NEW YORK – The US Food and Drug Administration on Monday approved AstraZeneca and Daiichi Sankyo's Enhertu (trastuzumab deruxtecan) for previously treated patients with unresectable or metastatic hormone receptor (HR)-positive, HER2-low or HER2-ultralow breast cancer.
The approval expands use of the antibody-drug conjugate among patients with very low HER2 expression based on immunohistochemistry (IHC) testing. HER2-low is defined as an IHC result of 1+ or 2+ with a negative in situ hybridization (ISH) test, and HER2-ultralow is defined as IHC 0 with membrane staining.
In 2022 and 2023, Enhertu was approved in the US and Europe, respectively, for patients with unresectable or metastatic HER2-low breast cancer who had received prior chemotherapy based on results from the Phase III DESTINY-Breast04 trial. These approvals created a new category of HER2 expression and made previously ineligible patients eligible for HER2-targeted therapy.
Historically, a score of IHC 0 or 1+ or 2+ with negative ISH results has indicated a HER2-negative result. Before Enhertu, to be eligible for HER2-targeted treatment, patients had to have an IHC score of 3+ or 2+ with ISH positivity. These traditional scores still remain for determining patients' eligibility for other HER2-targeted drugs on the market.
The latest Enhertu approval was based on results from the Phase III DESTINY-Breast06 trial, which demonstrated similar outcomes among HER2-low patients and in the exploratory HER2-ultralow group, with a median progression-free survival of 13.2 months on Enhertu in both groups and response rates of 56.5 percent in HER2-low and 61.8 percent in HER2-ultralow patients. These results demonstrated improved outcomes on Enhertu for both groups compared to chemotherapy, which demonstrated a response rate of 32.3 percent and a progression-free survival of 8.1 months in the trial.
In the most recent publication of DESTINY-Breast06 data, researchers said that the overall survival analysis was not mature at data cutoff but noted that the 12-month survival rate was 87 percent on Enhertu versus 81.1 percent on chemo in the overall study. The 12-month survival rate between the HER2-low and -ultralow groups appeared similar, at 87.6 percent and 84 percent, respectively.

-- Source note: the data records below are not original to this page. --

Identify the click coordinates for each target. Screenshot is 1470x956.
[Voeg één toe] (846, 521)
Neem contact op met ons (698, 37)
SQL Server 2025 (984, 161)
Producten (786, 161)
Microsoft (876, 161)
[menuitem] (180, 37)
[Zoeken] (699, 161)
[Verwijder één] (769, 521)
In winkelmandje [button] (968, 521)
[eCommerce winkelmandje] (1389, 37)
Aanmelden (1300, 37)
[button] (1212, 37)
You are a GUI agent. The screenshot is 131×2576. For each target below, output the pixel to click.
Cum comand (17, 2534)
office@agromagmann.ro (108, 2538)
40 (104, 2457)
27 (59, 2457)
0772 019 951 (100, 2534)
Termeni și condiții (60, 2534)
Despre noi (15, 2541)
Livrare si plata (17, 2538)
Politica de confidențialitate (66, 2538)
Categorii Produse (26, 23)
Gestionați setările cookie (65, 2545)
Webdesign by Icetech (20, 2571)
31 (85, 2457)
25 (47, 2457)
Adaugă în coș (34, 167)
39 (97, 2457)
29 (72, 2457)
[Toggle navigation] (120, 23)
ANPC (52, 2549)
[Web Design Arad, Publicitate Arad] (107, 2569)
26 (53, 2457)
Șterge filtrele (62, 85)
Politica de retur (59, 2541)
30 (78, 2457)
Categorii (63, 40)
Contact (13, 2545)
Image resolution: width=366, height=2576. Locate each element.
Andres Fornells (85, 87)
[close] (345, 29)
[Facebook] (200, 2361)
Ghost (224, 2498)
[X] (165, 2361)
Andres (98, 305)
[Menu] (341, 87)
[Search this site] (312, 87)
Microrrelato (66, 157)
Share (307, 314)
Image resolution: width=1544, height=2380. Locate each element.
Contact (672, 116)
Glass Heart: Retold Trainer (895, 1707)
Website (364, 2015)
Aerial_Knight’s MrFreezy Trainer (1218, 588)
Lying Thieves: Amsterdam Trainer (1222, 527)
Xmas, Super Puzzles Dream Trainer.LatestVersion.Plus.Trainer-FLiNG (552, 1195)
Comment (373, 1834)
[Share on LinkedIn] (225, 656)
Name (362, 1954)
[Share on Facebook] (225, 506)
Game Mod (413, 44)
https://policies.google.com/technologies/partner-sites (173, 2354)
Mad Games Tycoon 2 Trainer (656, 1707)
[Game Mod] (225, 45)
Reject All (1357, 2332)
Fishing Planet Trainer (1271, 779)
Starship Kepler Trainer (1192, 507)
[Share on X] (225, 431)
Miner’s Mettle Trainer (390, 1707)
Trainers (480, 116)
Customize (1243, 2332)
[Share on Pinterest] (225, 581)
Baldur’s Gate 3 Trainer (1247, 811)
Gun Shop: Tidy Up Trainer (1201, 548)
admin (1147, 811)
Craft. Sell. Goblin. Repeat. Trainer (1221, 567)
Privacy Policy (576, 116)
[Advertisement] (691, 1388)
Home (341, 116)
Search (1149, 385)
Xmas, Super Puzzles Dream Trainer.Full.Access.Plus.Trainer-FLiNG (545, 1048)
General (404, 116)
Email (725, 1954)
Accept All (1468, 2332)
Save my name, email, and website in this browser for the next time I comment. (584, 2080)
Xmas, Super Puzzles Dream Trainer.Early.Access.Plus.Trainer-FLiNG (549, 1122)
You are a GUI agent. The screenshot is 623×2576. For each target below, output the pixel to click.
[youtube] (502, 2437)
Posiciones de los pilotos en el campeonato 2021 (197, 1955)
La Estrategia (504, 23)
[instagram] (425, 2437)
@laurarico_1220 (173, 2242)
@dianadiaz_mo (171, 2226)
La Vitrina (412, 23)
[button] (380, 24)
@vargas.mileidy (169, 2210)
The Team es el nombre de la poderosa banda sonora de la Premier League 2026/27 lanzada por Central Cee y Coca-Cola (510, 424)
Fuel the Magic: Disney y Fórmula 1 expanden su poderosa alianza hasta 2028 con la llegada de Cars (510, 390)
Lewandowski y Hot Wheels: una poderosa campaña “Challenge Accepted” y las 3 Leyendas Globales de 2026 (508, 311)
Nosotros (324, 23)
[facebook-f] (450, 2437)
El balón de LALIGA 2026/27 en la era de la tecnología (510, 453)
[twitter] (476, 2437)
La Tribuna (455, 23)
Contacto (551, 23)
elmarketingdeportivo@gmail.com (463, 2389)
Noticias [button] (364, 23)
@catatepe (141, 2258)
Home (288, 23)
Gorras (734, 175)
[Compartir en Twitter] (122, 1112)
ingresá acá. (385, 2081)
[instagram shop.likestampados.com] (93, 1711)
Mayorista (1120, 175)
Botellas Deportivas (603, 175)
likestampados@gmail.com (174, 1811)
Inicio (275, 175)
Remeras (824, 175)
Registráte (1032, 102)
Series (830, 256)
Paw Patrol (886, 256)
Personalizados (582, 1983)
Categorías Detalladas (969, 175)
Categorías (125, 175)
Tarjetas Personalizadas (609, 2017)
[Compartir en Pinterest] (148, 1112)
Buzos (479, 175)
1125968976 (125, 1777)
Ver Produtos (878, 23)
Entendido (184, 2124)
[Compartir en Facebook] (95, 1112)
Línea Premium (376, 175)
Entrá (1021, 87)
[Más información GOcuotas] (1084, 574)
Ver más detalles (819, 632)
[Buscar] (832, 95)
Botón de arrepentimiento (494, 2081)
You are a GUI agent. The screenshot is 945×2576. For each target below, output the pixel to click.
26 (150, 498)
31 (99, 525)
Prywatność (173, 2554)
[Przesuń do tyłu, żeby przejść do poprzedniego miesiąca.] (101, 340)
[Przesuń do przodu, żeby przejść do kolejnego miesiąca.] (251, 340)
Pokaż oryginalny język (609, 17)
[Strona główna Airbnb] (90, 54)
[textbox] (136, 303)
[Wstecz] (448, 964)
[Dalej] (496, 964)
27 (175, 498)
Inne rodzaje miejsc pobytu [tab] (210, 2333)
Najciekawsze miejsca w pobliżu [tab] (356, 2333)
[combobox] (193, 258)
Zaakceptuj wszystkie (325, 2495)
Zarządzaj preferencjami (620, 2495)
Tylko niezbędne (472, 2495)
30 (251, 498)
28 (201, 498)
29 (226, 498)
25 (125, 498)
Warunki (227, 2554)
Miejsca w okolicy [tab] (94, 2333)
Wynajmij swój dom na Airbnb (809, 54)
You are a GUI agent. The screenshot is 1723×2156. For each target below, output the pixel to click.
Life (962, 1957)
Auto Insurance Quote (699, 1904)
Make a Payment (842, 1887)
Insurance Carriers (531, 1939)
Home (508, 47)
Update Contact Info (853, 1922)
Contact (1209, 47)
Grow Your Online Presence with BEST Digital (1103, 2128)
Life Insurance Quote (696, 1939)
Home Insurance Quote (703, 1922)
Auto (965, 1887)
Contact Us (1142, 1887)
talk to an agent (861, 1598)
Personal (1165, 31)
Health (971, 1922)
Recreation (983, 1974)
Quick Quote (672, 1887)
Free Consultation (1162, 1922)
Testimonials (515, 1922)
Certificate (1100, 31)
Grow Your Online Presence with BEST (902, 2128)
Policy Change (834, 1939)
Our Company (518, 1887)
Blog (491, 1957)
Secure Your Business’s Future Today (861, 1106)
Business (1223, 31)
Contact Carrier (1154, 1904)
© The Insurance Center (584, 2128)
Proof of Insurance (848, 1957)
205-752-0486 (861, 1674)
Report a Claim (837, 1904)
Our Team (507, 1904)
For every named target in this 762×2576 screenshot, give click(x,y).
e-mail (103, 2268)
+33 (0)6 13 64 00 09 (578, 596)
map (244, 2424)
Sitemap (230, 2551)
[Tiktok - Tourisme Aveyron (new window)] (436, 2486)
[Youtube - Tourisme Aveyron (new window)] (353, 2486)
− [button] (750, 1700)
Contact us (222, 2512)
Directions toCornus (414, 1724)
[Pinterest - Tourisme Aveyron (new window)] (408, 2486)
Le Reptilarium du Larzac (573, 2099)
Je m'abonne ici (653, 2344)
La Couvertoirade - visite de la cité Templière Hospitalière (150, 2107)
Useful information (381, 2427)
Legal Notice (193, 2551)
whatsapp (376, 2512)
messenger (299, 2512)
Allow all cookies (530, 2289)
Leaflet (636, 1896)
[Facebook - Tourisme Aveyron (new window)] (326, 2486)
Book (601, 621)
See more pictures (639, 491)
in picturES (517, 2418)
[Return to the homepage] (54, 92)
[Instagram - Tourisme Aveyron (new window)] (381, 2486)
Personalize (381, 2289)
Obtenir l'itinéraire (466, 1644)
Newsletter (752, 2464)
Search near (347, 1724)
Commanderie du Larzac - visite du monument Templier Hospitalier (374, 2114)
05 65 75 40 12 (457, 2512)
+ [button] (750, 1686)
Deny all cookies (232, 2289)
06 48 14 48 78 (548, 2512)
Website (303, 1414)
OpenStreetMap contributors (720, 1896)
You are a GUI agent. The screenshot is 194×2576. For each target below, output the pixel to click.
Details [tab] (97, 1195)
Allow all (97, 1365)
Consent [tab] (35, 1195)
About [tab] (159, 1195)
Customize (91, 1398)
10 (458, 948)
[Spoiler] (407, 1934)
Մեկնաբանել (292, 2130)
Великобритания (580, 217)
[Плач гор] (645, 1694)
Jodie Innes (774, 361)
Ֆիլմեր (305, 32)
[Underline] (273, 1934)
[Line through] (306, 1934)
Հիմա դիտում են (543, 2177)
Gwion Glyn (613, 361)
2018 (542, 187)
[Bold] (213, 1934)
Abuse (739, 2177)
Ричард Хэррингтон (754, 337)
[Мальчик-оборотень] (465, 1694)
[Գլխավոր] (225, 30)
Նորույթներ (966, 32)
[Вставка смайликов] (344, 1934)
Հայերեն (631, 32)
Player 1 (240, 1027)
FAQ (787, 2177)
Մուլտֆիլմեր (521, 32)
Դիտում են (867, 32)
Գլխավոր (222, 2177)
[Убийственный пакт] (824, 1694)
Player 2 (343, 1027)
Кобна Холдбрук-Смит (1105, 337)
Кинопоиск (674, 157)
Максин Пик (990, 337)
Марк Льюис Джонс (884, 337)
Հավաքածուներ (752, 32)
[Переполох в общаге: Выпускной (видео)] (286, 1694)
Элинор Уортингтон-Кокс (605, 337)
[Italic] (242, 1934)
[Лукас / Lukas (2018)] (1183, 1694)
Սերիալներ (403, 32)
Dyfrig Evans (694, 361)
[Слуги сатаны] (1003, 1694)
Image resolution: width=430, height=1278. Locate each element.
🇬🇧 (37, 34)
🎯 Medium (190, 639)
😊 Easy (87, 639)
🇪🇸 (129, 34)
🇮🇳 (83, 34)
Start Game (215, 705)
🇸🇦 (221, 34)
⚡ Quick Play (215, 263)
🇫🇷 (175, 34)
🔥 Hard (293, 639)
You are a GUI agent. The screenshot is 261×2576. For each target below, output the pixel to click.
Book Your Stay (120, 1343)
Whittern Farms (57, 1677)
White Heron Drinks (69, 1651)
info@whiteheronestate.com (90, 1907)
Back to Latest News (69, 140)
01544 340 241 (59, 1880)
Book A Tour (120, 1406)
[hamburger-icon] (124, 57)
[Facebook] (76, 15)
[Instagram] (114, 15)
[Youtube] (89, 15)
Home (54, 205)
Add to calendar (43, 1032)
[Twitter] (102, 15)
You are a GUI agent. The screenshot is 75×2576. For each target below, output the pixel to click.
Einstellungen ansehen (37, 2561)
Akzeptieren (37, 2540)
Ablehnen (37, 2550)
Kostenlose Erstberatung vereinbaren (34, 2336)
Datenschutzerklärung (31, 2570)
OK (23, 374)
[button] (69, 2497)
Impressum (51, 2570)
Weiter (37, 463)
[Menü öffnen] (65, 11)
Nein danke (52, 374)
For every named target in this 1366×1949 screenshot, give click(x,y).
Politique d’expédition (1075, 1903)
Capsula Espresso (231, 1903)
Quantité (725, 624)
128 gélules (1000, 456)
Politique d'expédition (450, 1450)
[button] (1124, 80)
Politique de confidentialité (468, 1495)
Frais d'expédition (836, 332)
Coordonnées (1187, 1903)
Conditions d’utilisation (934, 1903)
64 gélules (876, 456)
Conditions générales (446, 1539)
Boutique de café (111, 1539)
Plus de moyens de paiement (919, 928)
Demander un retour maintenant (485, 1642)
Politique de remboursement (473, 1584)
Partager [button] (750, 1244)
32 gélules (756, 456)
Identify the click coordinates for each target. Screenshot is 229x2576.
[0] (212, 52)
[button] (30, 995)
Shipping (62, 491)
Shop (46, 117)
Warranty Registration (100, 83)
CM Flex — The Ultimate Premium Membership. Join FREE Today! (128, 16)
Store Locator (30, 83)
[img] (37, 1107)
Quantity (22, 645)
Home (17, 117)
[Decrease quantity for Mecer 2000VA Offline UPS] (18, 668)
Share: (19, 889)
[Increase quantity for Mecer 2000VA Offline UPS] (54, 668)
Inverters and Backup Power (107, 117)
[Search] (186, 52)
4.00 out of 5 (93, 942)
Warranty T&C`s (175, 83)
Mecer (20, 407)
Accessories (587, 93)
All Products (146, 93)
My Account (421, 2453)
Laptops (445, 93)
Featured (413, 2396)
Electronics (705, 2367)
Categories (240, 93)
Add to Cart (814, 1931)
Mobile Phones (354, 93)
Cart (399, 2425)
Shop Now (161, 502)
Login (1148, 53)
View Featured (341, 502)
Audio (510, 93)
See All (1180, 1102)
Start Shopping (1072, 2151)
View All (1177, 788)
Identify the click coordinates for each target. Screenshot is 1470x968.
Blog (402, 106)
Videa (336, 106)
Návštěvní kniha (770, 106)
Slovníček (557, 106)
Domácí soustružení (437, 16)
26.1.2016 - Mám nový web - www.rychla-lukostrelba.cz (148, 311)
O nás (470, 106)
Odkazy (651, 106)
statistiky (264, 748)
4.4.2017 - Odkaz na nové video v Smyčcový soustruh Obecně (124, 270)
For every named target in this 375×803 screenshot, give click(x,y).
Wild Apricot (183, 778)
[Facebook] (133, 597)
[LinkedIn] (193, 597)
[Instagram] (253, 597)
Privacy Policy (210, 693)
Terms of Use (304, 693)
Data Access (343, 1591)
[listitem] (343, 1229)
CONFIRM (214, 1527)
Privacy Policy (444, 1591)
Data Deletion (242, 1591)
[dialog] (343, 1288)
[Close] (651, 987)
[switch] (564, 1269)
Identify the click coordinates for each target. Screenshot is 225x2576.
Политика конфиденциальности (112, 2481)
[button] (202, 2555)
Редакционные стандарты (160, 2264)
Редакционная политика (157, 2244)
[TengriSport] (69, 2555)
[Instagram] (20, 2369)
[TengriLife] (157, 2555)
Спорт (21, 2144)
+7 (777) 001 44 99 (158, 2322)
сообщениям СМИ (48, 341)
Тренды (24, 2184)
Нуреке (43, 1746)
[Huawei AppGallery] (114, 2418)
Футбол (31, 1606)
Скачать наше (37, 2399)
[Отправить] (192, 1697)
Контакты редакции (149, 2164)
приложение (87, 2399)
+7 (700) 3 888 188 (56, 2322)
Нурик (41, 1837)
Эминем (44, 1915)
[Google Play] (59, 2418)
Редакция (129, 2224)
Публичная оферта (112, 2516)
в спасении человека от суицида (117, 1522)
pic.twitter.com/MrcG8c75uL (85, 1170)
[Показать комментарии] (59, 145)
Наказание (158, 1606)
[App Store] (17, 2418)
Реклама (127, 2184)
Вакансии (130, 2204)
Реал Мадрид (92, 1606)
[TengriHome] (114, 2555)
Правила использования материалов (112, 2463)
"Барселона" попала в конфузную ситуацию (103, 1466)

"Building on the practice-changing previous approvals for Enhertu, this new approval brings this important medicine to an earlier treatment setting and a broader patient population with HER2-expressing metastatic breast cancer," Dave Fredrickson, executive VP in the oncology hematology business unit at AstraZeneca, said in a statement. "The approval also highlights the importance of testing metastatic breast cancer tumors for detectable staining with a standard IHC test to identify those who may be eligible for treatment with Enhertu following endocrine therapy."
Some pathologists have questioned how reliable IHC testing is in capturing lower levels of HER2 expression. Meanwhile, clinical guidelines bodies have not yet fully incorporated the HER2-low and -ultralow categories into their HER2 testing guidelines. The American Society of Clinical Oncology and the College of American Pathologists issued updated joint guidelines in 2023, acknowledging the new HER2-low indication for Enhertu, but they also concluded there was limited data in this setting and it was premature to change the traditional HER2 testing paradigm to add HER2 low.